** YOUR TASK **
Restate verbatim the span of lines below between the line with "How do I perform: Toggle map" and the line with "Task: Select the LogPoint Administrator row", including those two lines, and only that span.

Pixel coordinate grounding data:
-*-

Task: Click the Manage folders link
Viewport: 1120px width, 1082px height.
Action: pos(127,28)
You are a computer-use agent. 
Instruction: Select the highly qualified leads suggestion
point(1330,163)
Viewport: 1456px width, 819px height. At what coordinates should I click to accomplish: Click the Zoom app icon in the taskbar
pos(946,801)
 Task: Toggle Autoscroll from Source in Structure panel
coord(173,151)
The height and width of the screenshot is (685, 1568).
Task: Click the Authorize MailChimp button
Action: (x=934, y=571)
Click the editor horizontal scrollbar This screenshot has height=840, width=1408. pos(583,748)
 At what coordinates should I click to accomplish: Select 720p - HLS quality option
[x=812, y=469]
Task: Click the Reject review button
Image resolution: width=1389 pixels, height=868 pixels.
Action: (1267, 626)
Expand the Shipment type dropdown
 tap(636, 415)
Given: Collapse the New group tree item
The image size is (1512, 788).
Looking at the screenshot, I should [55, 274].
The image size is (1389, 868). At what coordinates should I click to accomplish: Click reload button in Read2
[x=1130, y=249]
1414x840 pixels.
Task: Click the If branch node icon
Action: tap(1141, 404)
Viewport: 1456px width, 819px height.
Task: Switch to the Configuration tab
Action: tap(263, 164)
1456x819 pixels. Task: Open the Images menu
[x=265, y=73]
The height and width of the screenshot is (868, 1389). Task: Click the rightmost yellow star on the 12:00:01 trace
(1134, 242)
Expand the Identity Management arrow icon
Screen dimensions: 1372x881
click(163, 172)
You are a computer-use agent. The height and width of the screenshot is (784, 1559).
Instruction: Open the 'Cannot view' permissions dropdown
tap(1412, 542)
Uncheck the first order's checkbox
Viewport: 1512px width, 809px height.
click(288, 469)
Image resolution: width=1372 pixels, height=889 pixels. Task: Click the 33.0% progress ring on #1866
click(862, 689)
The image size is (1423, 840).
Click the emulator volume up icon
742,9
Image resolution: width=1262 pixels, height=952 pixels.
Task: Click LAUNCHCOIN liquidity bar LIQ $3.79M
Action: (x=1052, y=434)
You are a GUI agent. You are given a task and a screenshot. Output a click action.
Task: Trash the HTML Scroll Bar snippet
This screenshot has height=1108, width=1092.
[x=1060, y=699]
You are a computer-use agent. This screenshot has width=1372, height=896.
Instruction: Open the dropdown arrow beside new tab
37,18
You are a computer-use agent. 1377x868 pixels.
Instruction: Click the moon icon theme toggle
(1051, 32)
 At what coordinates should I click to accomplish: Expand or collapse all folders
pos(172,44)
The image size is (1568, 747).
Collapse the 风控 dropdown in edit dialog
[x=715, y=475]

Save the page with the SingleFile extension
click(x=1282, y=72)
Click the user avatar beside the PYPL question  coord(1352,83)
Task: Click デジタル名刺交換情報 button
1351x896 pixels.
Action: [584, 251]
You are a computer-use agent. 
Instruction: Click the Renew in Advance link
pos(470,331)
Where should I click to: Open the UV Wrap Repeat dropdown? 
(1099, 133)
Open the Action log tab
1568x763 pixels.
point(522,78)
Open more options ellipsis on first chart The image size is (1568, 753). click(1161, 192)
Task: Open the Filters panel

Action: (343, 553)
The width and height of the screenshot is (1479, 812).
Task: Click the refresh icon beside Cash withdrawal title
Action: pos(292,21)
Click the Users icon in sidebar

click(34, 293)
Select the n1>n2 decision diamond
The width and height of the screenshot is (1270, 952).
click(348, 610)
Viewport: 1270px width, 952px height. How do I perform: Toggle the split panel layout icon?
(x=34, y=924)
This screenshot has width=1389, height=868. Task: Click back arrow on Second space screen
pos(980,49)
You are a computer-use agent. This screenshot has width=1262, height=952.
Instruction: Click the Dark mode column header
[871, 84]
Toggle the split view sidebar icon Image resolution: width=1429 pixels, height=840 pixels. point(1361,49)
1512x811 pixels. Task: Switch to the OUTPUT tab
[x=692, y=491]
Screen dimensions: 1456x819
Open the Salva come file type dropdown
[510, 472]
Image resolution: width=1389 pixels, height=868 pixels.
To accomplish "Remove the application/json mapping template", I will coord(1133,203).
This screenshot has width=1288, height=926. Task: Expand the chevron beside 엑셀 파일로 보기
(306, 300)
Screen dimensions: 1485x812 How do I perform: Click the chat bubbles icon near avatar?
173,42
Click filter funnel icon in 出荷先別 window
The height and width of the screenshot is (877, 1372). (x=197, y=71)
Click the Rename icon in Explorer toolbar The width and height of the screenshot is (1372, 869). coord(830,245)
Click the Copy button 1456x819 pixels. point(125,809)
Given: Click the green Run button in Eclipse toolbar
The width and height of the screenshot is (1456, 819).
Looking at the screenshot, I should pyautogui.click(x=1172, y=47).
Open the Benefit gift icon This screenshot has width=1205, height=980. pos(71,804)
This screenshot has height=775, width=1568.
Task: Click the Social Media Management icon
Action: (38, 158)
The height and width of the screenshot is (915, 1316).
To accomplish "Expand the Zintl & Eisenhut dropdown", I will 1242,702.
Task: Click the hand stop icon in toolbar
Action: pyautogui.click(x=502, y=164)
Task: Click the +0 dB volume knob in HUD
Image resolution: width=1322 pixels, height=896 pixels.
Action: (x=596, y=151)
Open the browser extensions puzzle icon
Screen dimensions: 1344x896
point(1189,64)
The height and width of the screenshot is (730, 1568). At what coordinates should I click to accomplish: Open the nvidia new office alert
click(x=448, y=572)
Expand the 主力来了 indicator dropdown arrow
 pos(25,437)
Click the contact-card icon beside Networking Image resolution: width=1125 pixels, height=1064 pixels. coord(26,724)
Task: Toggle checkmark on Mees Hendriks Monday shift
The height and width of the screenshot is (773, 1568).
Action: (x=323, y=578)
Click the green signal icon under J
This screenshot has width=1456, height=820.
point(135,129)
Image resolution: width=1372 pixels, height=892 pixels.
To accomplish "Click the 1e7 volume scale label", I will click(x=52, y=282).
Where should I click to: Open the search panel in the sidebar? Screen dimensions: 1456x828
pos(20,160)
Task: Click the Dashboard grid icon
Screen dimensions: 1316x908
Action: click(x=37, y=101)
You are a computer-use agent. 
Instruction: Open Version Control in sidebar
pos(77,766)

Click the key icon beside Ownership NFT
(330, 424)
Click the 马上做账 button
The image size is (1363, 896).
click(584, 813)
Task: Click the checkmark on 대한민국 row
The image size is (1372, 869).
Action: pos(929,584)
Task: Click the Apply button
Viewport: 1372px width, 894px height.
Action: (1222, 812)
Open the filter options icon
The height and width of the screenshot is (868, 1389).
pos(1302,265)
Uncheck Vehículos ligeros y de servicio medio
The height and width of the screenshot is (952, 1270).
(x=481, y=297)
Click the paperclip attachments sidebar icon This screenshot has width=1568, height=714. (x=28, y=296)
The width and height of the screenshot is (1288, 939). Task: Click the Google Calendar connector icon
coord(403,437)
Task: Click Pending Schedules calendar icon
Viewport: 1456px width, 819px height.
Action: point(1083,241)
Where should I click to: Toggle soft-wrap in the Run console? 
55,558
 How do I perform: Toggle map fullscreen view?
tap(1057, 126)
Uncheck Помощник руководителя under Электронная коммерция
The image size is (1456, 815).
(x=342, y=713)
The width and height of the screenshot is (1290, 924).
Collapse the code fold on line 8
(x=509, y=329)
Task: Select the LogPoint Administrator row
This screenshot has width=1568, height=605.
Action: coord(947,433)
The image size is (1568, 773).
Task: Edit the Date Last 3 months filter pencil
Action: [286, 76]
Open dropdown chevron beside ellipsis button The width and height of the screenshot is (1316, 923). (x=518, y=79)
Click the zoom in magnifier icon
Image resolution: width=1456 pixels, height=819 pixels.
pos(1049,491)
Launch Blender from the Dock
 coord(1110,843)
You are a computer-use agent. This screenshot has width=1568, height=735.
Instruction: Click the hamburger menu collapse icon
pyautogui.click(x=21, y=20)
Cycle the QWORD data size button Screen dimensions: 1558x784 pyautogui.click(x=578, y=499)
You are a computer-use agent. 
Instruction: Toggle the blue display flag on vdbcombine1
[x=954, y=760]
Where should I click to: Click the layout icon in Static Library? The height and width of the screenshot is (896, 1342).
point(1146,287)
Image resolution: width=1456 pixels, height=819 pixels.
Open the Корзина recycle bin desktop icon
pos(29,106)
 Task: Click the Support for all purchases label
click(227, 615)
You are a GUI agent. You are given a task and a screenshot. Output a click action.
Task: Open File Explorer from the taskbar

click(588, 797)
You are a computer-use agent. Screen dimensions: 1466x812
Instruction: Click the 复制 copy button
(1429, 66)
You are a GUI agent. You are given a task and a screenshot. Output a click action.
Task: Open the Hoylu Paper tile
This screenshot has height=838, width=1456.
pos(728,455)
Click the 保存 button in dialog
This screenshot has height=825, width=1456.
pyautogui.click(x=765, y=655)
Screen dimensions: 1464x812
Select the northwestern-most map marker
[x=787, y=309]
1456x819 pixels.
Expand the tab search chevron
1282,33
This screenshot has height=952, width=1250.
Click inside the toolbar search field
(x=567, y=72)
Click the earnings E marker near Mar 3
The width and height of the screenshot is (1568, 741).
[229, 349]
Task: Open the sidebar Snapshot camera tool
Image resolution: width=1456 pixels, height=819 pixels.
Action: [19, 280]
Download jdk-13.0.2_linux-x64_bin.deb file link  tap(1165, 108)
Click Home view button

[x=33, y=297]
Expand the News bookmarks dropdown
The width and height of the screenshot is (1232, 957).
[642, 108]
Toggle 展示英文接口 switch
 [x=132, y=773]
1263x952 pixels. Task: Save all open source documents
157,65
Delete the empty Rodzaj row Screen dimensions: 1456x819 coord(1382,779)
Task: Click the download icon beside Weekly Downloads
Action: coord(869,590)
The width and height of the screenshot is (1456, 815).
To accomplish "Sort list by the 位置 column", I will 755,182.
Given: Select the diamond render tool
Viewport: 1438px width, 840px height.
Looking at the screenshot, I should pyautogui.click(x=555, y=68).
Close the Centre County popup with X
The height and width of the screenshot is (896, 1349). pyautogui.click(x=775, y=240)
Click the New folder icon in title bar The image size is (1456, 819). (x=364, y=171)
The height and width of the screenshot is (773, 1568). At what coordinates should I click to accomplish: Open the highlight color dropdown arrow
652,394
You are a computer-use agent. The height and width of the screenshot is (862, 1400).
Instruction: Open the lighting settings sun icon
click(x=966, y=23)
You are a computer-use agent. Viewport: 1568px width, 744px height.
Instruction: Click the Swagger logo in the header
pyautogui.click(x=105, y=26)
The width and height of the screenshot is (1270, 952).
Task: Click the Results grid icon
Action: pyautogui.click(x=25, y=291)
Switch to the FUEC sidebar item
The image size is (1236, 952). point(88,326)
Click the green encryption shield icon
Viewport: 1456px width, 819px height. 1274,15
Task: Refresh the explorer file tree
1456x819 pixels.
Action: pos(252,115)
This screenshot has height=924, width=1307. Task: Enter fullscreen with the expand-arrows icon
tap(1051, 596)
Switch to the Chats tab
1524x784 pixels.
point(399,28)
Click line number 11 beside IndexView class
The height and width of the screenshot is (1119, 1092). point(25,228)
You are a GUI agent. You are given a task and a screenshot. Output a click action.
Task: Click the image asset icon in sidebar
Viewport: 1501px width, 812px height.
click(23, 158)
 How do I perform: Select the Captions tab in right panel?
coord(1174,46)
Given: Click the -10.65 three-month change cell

-*-

** PROBLEM SOLUTION **
 How do I perform: Toggle map fullscreen view?
tap(1057, 126)
Uncheck Помощник руководителя under Электронная коммерция
The image size is (1456, 815).
(x=342, y=713)
The width and height of the screenshot is (1290, 924).
Collapse the code fold on line 8
(x=509, y=329)
Task: Select the LogPoint Administrator row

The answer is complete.